Lately I’ve been thinking about specialized form factors for computing. When you make a computer as an anklet or smart phone or glasses it seems to have a profound impact on the kinds of things it might be useful for. It’s not just that the different form factors are an incremental improvement in use cases but that they enable new apps.
Which brought back a memory of a story about a computer operated with toe switches hidden in your shoes:
The Eudaemonic Pie is a book by Thomas Bass that explores how a ragtag group of physicists tried to beat the casino by using a complex computer program to predict the outcome of roulette spins. A roulette wheel is consists primarily of two sections. There is a moving wheel on the inside and a stationary wheel on the outside. When the ball is spun it bounces between these two wheels in a pattern that is close enough to random for the purposes of gambling and the human mind.
However, since the speed of the spin, the starting position of the ball and the previous outcomes of spins on the wheel are all known values, it is possible for a computer to predict the final resting place of the ball enough times to provide the con artist with a statistically significant edge over the house.
In English? The con artists could tell where the ball was going to land a lot of the time.

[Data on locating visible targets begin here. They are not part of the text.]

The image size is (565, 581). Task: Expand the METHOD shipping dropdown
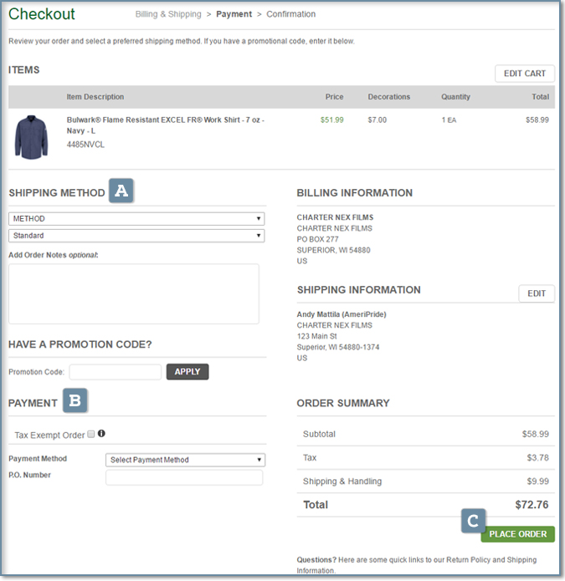136,219
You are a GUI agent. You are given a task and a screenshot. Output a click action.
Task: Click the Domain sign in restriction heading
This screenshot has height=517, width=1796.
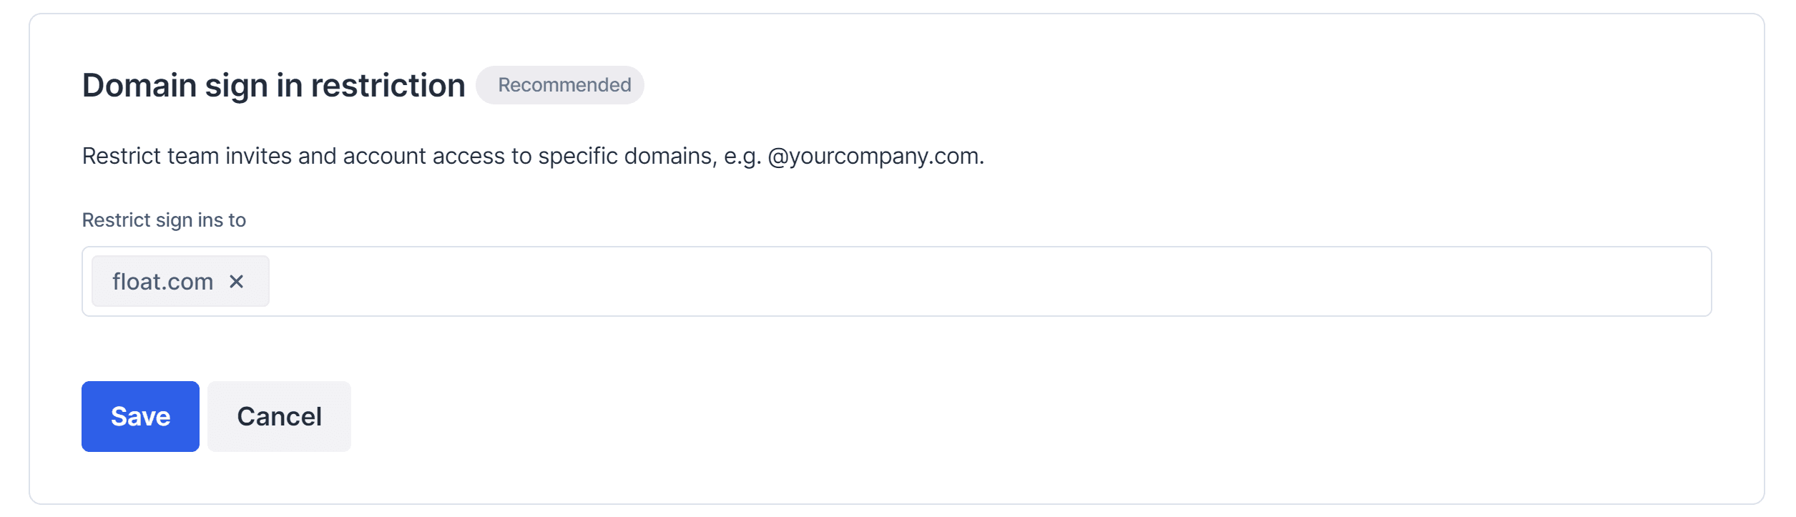coord(273,85)
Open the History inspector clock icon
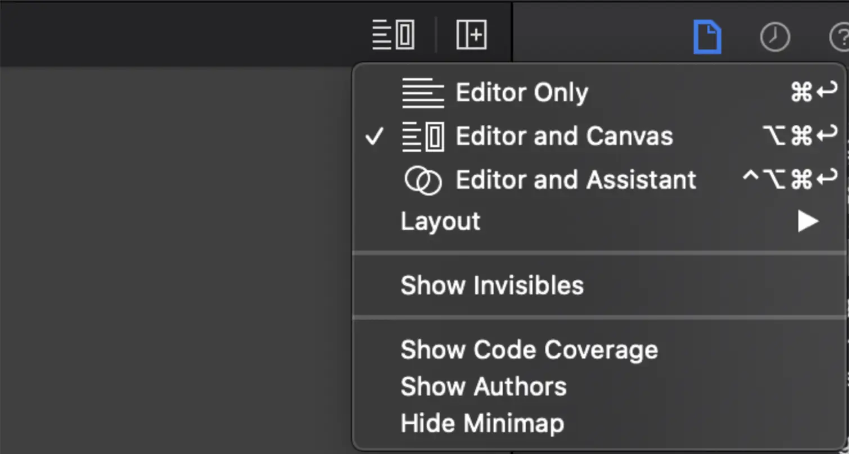 coord(775,38)
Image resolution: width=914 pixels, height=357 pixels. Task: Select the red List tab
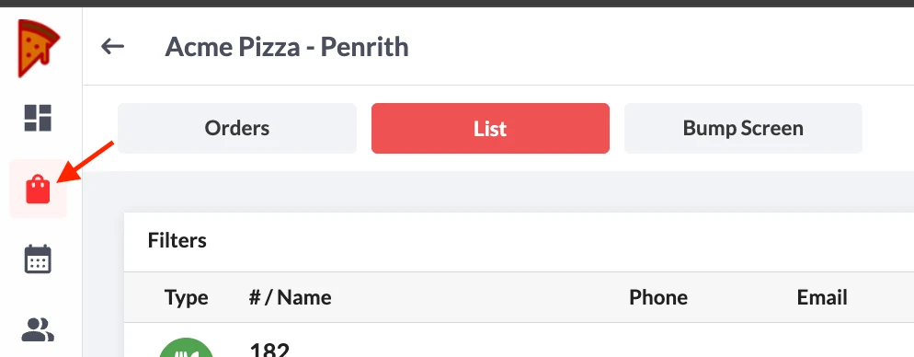pos(490,128)
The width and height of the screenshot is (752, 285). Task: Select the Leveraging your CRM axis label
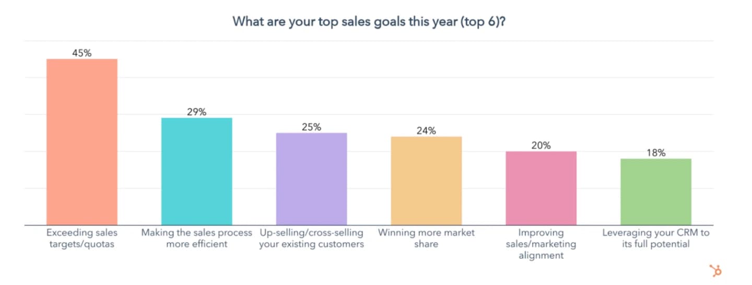(x=656, y=238)
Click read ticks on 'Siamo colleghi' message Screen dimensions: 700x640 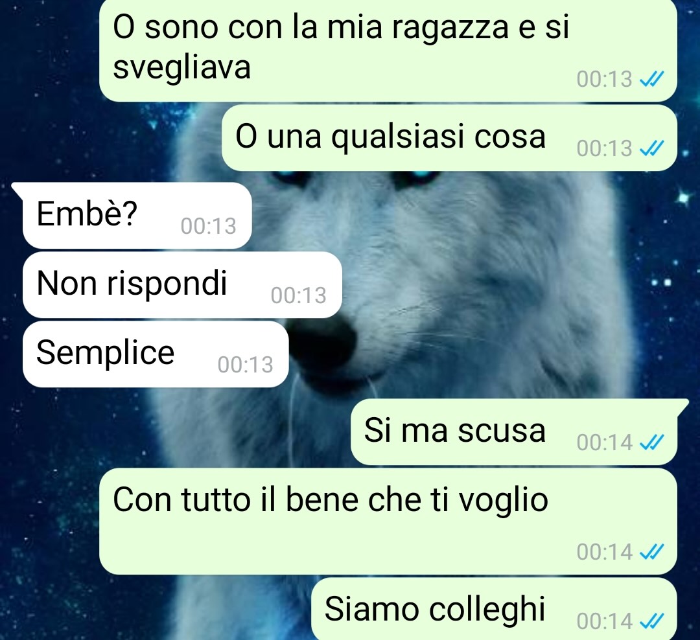(x=652, y=621)
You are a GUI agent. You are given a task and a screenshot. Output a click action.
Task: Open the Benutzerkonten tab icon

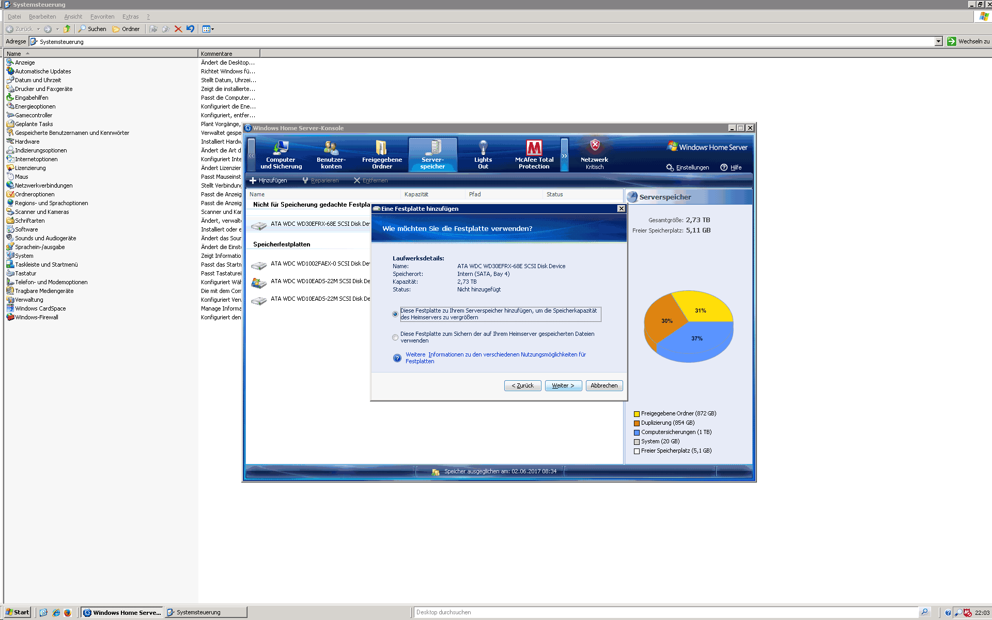pos(331,148)
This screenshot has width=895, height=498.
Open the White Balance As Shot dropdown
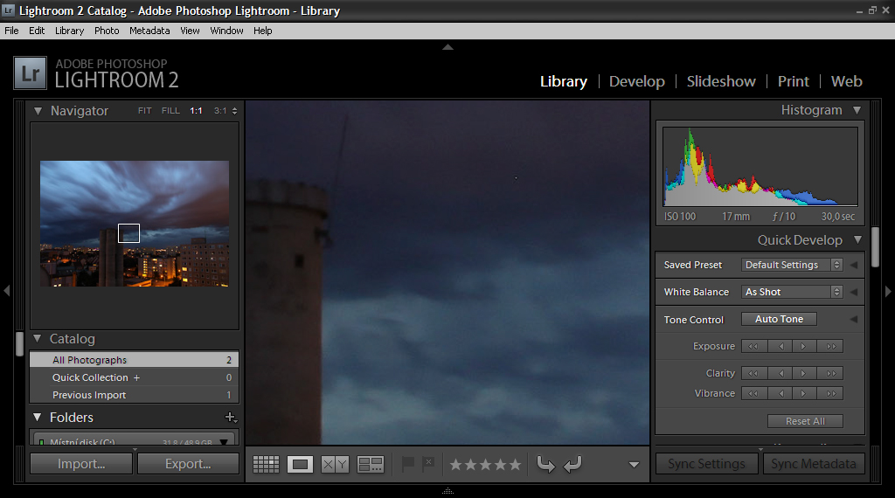point(793,292)
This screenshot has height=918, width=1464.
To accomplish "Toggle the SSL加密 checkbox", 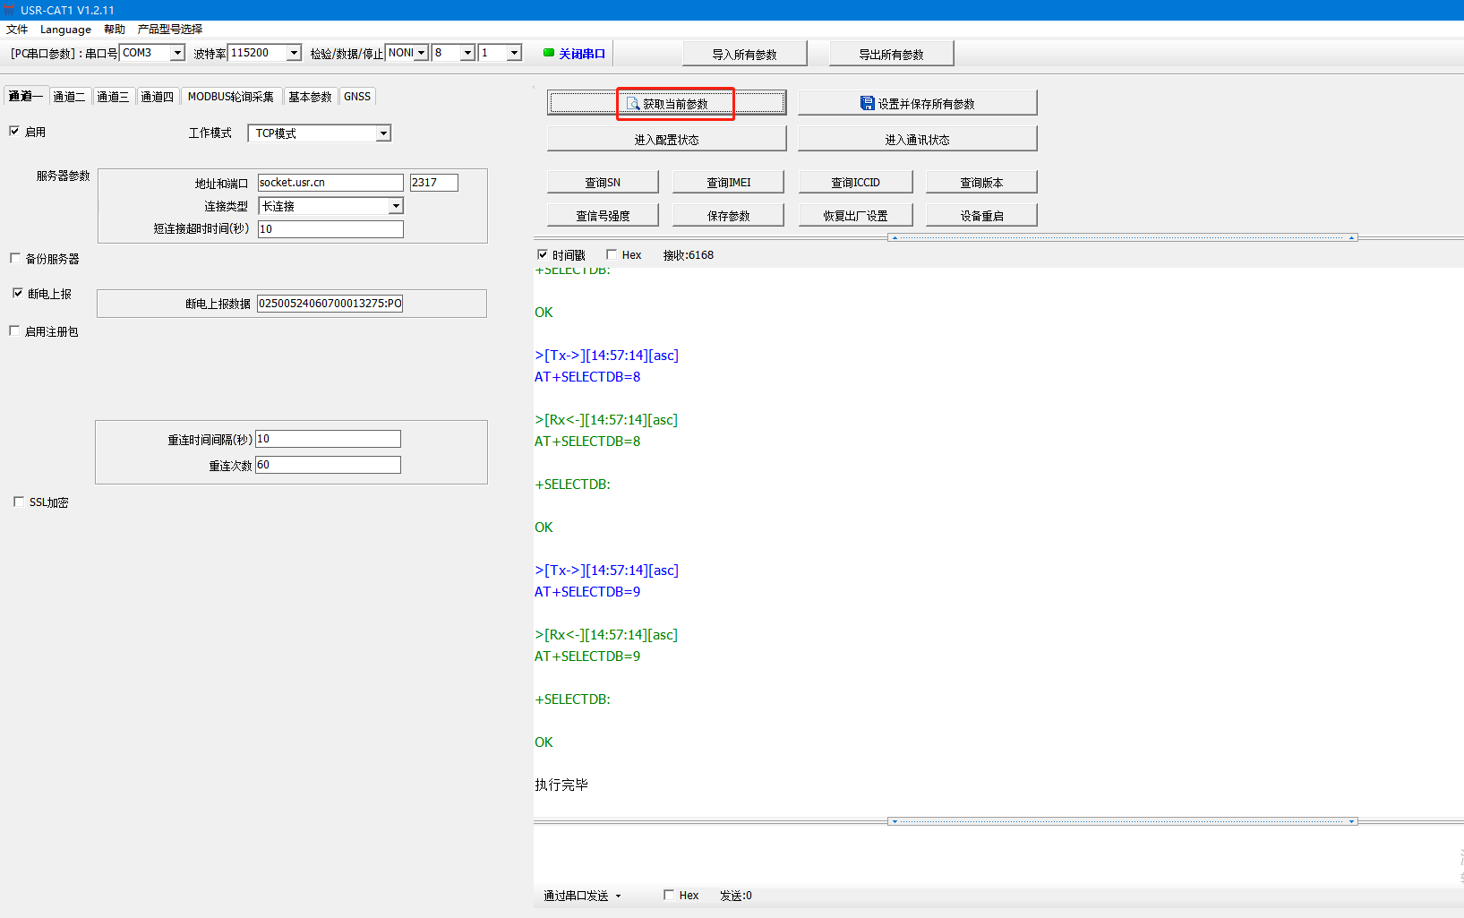I will 19,502.
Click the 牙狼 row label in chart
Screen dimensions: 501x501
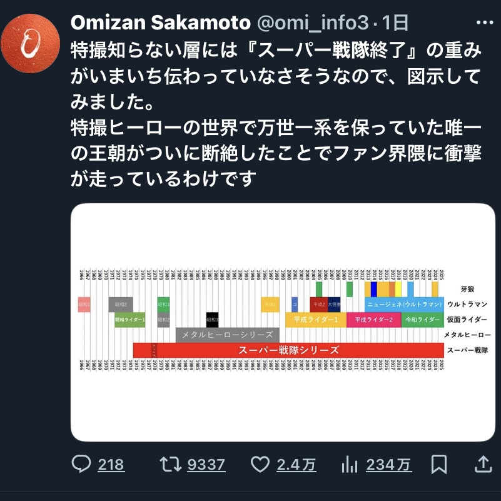[x=467, y=289]
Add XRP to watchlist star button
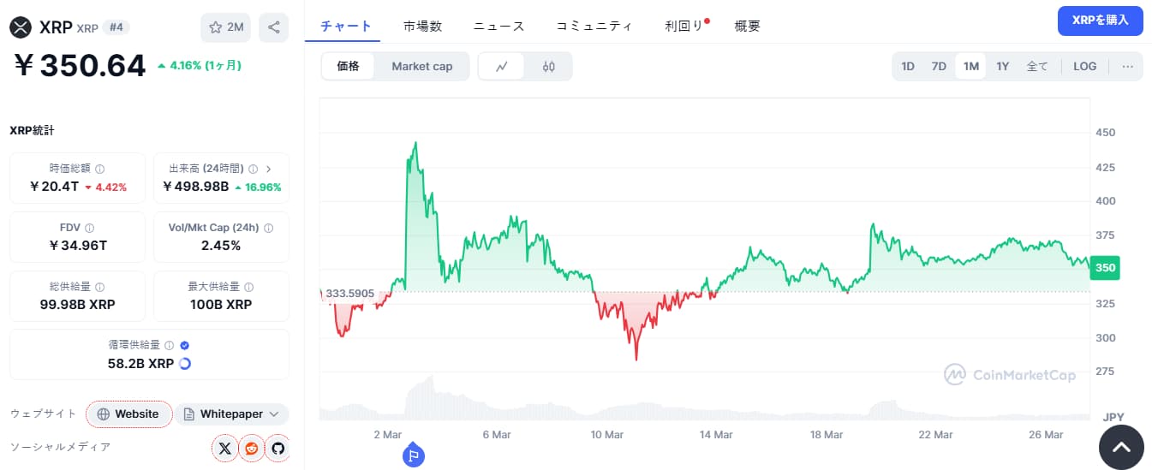This screenshot has height=470, width=1152. pyautogui.click(x=226, y=27)
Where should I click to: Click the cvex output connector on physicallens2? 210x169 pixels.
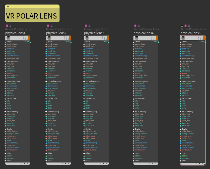coord(71,42)
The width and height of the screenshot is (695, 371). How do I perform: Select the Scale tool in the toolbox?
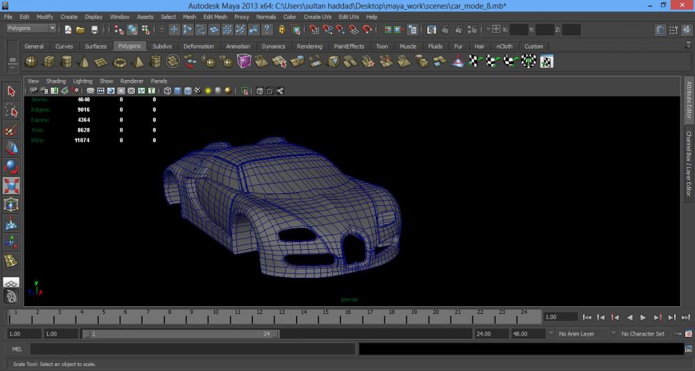coord(11,186)
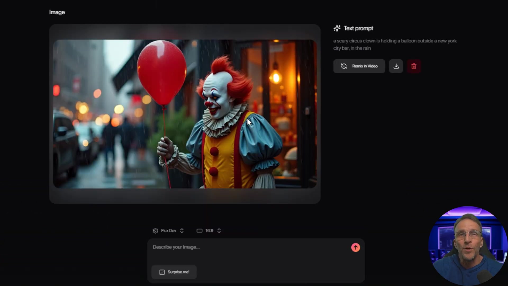Screen dimensions: 508x286
Task: Expand the Flux Dev model chevron
Action: tap(182, 231)
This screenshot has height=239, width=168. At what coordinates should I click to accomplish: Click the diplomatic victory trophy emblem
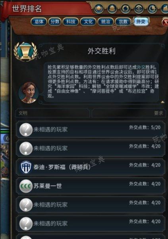(25, 52)
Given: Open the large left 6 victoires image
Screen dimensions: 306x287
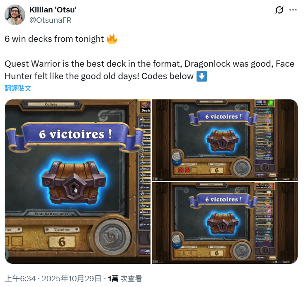Looking at the screenshot, I should (78, 181).
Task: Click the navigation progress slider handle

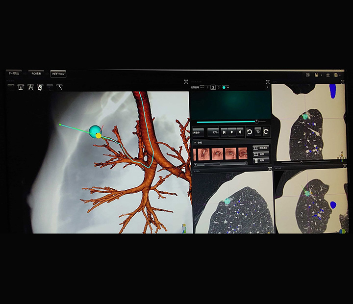Action: [x=256, y=121]
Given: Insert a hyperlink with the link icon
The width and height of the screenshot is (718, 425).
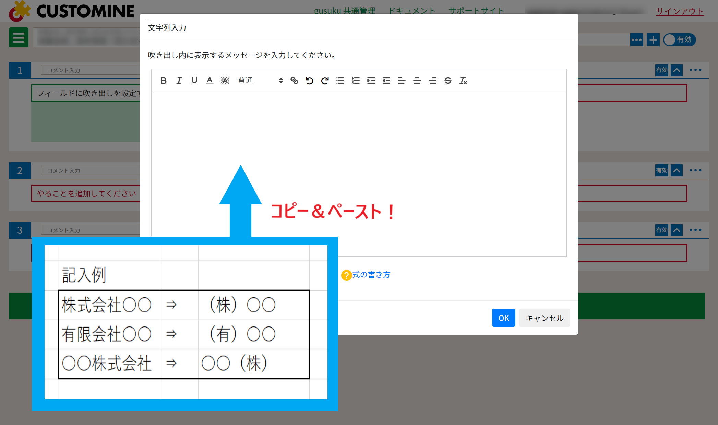Looking at the screenshot, I should pyautogui.click(x=294, y=80).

But how do you get a computer into the casino and how do you get the final result quick enough to make your wager in those brief seconds after the ball has been set rolling but before betting closes. The real life con artists/physicists in Eudaemonic Pie were able to do it by building a small computer in their shoe that responded to heel, toe and finger pressure to gain the needed data allowing them to quickly bet in the final moments of betting.